Starting points for print

Making printing blocks for relief printing

This can be done simply by choosing, arranging and gluing off cuts of card, cloth or other thin material — string or netting, for example — to a card base and taking a print. Gluing smaller shapes on top of larger ones creates a suggestion of depth and multiple layers. The ink can be rolled out smoothly and evenly on a sheet of hard plastic and transferred to the printing surface.

Discussion on the finished print could centre on the positioning and balancing of the shapes and textures, for example, and children soon notice that their compositions turn out reversed. This can be followed by a lesson in which the children draw, cut out and arrange shapes to their own design, adding texture and line (for example string) as they see fit. Abstract as well as theme-based compositions may be encouraged. Small-scale blocks made in the same way can be used for stamp printing, for example to create a repeat pattern as a design for wrapping paper or for fabric. Fabric-printing ink can be used if printing on fabric.

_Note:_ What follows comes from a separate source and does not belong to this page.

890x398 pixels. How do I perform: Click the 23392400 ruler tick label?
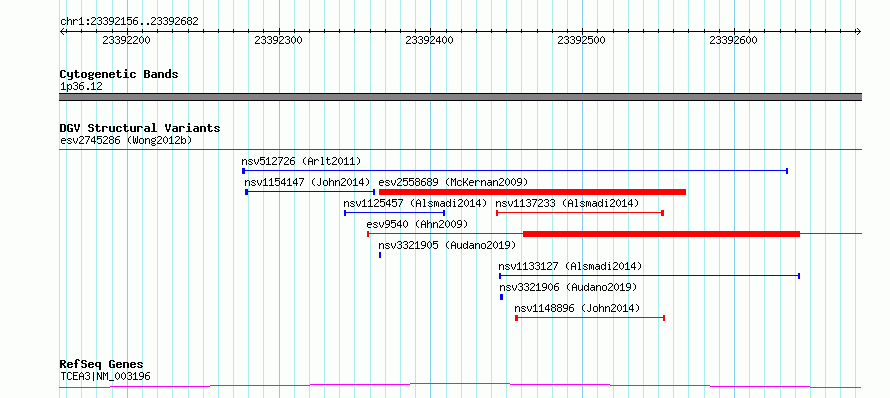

A relief block can also be made by cutting away areas, as in the traditional potato print. In this the scale is small and hard to manage for very young children. The teacher should avoid providing stereotyped symbols such as stars, moons, triangles or shamrocks and encourage children instead to experiment with an open-ended abstract type of cut, which can be easier to achieve and can be made to combine with itself in more interesting ways.